• _Fuente_:
El miedo a la mujer sabia es el mismo que opera en relación con la bruja ya que, entendemos con Lotman (2008) que «detrás de tales acusaciones asoma claramente el miedo de la mayoría masculina a perder su situación de dominio en la sociedad» (p. 30)

Porque todo miedo tiene una historia y una prehistoria. Y tal vez en el fondo, un mito. ¿Acaso Antígona no tiene miedo? Sí, lo tiene. Pero está constreñida por la paradoja que implican dos mandatos sociales diferentes: obedecer la obligación ancestral de enterrar a los propios muertos y desobedecer el mandato social de su tiempo, de no enterrar a los traidores. Respetar a los dioses, desconocer a Creonte, rey de Tebas, que ha prohibido el entierro de su hermano Polinices.

Antígona levanta su mano contra el poder porque ello significa no sólo reparar una ofensa sino restaurar el equilibrio de un mundo que no puede pensarse fuera del otro: el mundo del más allá. Aunque en apariencia sus actos no tienen un claro sentido político, la reparación de una injusticia en una sociedad violenta es el trasfondo de todo su hacer. Vivir significa para ella cumplir con un ritual necesario. Sin este ritual no hay vida trascendente para el muerto. Pero en esta particular circunstancia personal e histórica, vivir significa también desobedecer. Conservar la dignidad y perder la vida. Al final, ella también será el otro, el muerto. La muerta, sujeto de la violencia del poder.

Enajenados por los mandatos de los poderosos, los sujetos son derrotados por el miedo. Pero no solo por el suyo propio, sino por el de todos los que pertenecen a su misma cultura. Aprenden a no cuestionar, a aceptar las reglas impuestas, a no indagar sobre las causas o sobre su legitimidad porque esta actitud es garantía de supervivencia, de estabilidad. Es el precio que se paga por el pacto que le propone la sociedad del «orden»: previene de la exclusión, cohesiona a todos, es el modo de pertenecer a un lugar seguro de la propia cultura. La obediencia baliza el miedo, asegura el contacto con los demás, garantiza no ser ultrajado. Y muchas veces ser notablemente reconocido.

• _Material recopilado_:
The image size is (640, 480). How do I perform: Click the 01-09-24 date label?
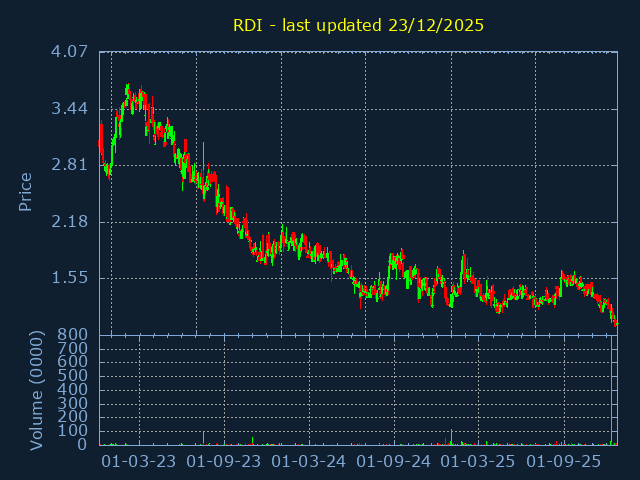(x=394, y=462)
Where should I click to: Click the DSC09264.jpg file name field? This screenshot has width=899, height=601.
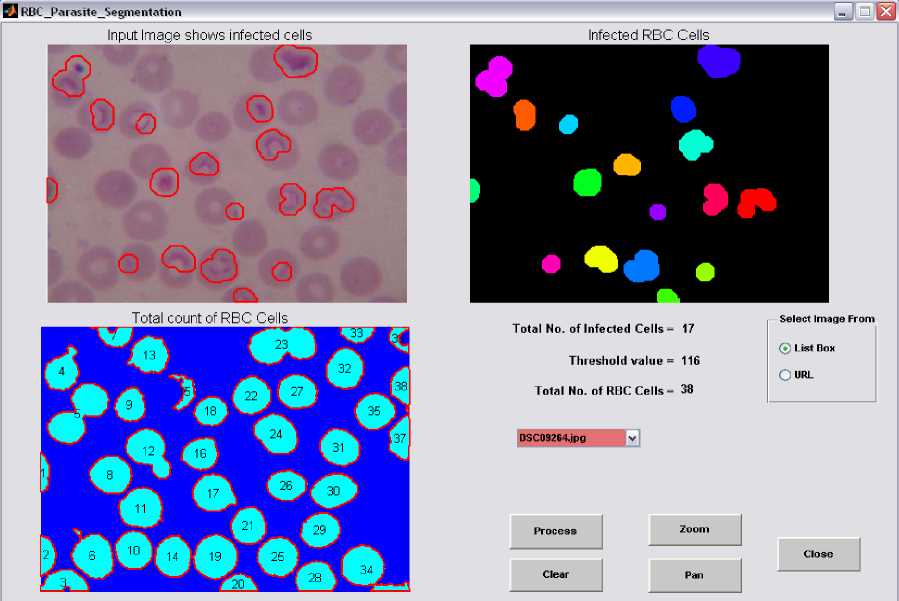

• _Consigna_: Por favor, reproduce sin cambios el pasaje del fragmento sobre el miedo que comienza en las palabras «Antígona levanta su» y termina tras «violencia del poder.». El material no guarda relación con el fragmento sobre el miedo.

• _Tarea resuelta_:
Antígona levanta su mano contra el poder porque ello significa no sólo reparar una ofensa sino restaurar el equilibrio de un mundo que no puede pensarse fuera del otro: el mundo del más allá. Aunque en apariencia sus actos no tienen un claro sentido político, la reparación de una injusticia en una sociedad violenta es el trasfondo de todo su hacer. Vivir significa para ella cumplir con un ritual necesario. Sin este ritual no hay vida trascendente para el muerto. Pero en esta particular circunstancia personal e histórica, vivir significa también desobedecer. Conservar la dignidad y perder la vida. Al final, ella también será el otro, el muerto. La muerta, sujeto de la violencia del poder.